When more than a dozen elderly residents of the Capitol View Plaza senior citizens home in Southeast Washington went shopping for groceries Tuesday, they did what many Washington residents do: They shopped in Maryland.

But in their case, the bus transportation they used to travel from their home at 5901 East Capitol St. SE near the District border to Hampton and Landover malls in Prince George's County was supplied by the D.C. Department of Recreation.

Department officials said yesterday that as many as 35 percent of the hundreds of bus trips taken by senior citizens under its shopping and excursion programs are made outside the city.

The use of city buses to take elderly residents into the suburbs for routine shopping underscores the sharp drop in the number of grocery stores in Washington and the limited success so far of efforts by Mayor Marion Barry's administration to reverse that trend and provide safe and modern shopping areas for all city residents.
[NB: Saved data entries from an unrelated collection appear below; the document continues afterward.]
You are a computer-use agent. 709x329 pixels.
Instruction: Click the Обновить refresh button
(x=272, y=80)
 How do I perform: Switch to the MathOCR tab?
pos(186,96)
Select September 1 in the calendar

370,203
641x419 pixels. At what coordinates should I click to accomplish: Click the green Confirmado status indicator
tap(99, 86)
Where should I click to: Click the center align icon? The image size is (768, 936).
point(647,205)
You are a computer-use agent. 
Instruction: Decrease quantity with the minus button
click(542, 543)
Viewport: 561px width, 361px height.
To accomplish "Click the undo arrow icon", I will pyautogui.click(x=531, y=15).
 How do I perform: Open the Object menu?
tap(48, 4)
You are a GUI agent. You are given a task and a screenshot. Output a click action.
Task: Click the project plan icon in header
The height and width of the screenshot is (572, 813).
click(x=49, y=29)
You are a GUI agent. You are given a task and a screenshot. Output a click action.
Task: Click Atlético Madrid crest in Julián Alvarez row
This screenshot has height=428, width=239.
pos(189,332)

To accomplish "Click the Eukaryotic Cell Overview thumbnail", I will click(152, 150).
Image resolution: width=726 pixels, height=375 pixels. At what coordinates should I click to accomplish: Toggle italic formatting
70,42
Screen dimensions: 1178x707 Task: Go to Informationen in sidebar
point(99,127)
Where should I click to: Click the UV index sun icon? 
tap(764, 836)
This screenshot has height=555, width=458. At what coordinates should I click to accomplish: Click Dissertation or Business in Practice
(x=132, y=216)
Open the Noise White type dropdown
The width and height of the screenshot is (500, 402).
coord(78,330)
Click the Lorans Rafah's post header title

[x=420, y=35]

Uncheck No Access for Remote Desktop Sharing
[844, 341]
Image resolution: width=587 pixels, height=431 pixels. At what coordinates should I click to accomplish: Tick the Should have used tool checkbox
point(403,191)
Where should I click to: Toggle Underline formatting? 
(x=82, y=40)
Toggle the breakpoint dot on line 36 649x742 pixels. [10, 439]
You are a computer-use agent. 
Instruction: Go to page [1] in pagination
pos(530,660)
"The need for more such business services is certainly something we're aware of," said Lawrence Schumake, director of the Office of Business and Economic Development. "I presume they the Recreation Department take them where they want to go. It would be nice if there were more places in the District that they want to go."

Supermarkets, which have declined in Washington from 91 in 1968 to 37 currently, are viewed as economic anchors that attract other retail businesses to communities. Schumake said studies done for his office indicate that the city could use about 15 more modern supermarkets and four shopping malls similar to the year-old Hechinger Mall in Northeast Washington.

"There's not that much in the District they have to offer," said Evan Turner, director of the senior citizen center at Edgewood Terrace in Northeast Washington. "They have more security in the suburbs; its a little bit more relaxing. Anytime you go into a store and there's a policeman it's more comfortable."

Turner said the city has too few stores that offer the space for buses to park, easy access for infirmed or handicapped persons, wide selections of goods and security--advantages he said readily exist in the suburbs.

Turner said about 135 of Edgewood's 292 residents use the recreation department's bus service for routine shopping.

"We hope they will shop in the District," said Richard Terrell, the recreation department's director of the cultural activities division, which oversees the bus service. The service, which provides about 50,000 rides a year, is used for shopping and for recreational outings like picnics, trips to the Kennedy center or visits to Wolf Trap.

"We don't fuss too much" about out-of-city trips, Terrell said. "They are on such fixed incomes, it's a pretty difficult decision not to let them go. Our idea is not to let them sit there, but to get into the mainstream of life."